• **To do**: All of the data must be retyped exactly, with nothing left out.

BEGIN Records supplied

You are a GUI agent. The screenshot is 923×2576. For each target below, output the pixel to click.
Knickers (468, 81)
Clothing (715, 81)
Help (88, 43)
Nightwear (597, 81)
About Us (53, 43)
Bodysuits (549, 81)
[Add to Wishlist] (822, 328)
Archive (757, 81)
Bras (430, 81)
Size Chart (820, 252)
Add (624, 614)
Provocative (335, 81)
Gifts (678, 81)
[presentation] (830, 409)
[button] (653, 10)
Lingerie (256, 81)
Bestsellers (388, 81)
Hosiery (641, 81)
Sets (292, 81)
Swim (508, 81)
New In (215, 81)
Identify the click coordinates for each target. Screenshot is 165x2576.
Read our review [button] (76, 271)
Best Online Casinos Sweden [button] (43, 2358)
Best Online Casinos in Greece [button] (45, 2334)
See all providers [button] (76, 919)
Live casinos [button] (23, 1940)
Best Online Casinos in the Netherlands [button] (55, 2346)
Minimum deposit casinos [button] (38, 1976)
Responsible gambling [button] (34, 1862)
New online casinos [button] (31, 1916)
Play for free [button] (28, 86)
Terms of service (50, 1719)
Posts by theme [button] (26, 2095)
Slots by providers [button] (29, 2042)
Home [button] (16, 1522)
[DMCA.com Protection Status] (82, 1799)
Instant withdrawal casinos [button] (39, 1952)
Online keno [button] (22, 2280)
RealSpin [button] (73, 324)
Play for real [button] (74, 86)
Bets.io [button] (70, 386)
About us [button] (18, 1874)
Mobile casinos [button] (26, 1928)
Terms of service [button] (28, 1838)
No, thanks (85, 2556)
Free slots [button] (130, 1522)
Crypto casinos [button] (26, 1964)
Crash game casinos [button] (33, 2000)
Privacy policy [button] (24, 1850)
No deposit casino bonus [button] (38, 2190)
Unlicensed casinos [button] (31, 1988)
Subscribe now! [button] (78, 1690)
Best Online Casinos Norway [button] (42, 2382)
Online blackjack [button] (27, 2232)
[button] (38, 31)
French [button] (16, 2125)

END Records supplied

• **Response below**:
You are a GUI agent. The screenshot is 923×2576. For each target below, output the pixel to click.
Knickers (468, 81)
Clothing (715, 81)
Help (88, 43)
Nightwear (597, 81)
About Us (53, 43)
Bodysuits (549, 81)
[Add to Wishlist] (822, 328)
Archive (757, 81)
Bras (430, 81)
Size Chart (820, 252)
Add (624, 614)
Provocative (335, 81)
Gifts (678, 81)
[presentation] (830, 409)
[button] (653, 10)
Lingerie (256, 81)
Bestsellers (388, 81)
Hosiery (641, 81)
Sets (292, 81)
Swim (508, 81)
New In (215, 81)
Identify the click coordinates for each target. Screenshot is 165x2576.
Read our review [button] (76, 271)
Best Online Casinos Sweden [button] (43, 2358)
Best Online Casinos in Greece [button] (45, 2334)
See all providers [button] (76, 919)
Live casinos [button] (23, 1940)
Best Online Casinos in the Netherlands [button] (55, 2346)
Minimum deposit casinos [button] (38, 1976)
Responsible gambling [button] (34, 1862)
New online casinos [button] (31, 1916)
Play for free [button] (28, 86)
Terms of service (50, 1719)
Posts by theme [button] (26, 2095)
Slots by providers [button] (29, 2042)
Home [button] (16, 1522)
[DMCA.com Protection Status] (82, 1799)
Instant withdrawal casinos [button] (39, 1952)
Online keno [button] (22, 2280)
RealSpin [button] (73, 324)
Play for real [button] (74, 86)
Bets.io [button] (70, 386)
About us [button] (18, 1874)
Mobile casinos [button] (26, 1928)
Terms of service [button] (28, 1838)
No, thanks (85, 2556)
Free slots [button] (130, 1522)
Crypto casinos [button] (26, 1964)
Crash game casinos [button] (33, 2000)
Privacy policy [button] (24, 1850)
No deposit casino bonus [button] (38, 2190)
Unlicensed casinos [button] (31, 1988)
Subscribe now! [button] (78, 1690)
Best Online Casinos Norway [button] (42, 2382)
Online blackjack [button] (27, 2232)
[button] (38, 31)
French [button] (16, 2125)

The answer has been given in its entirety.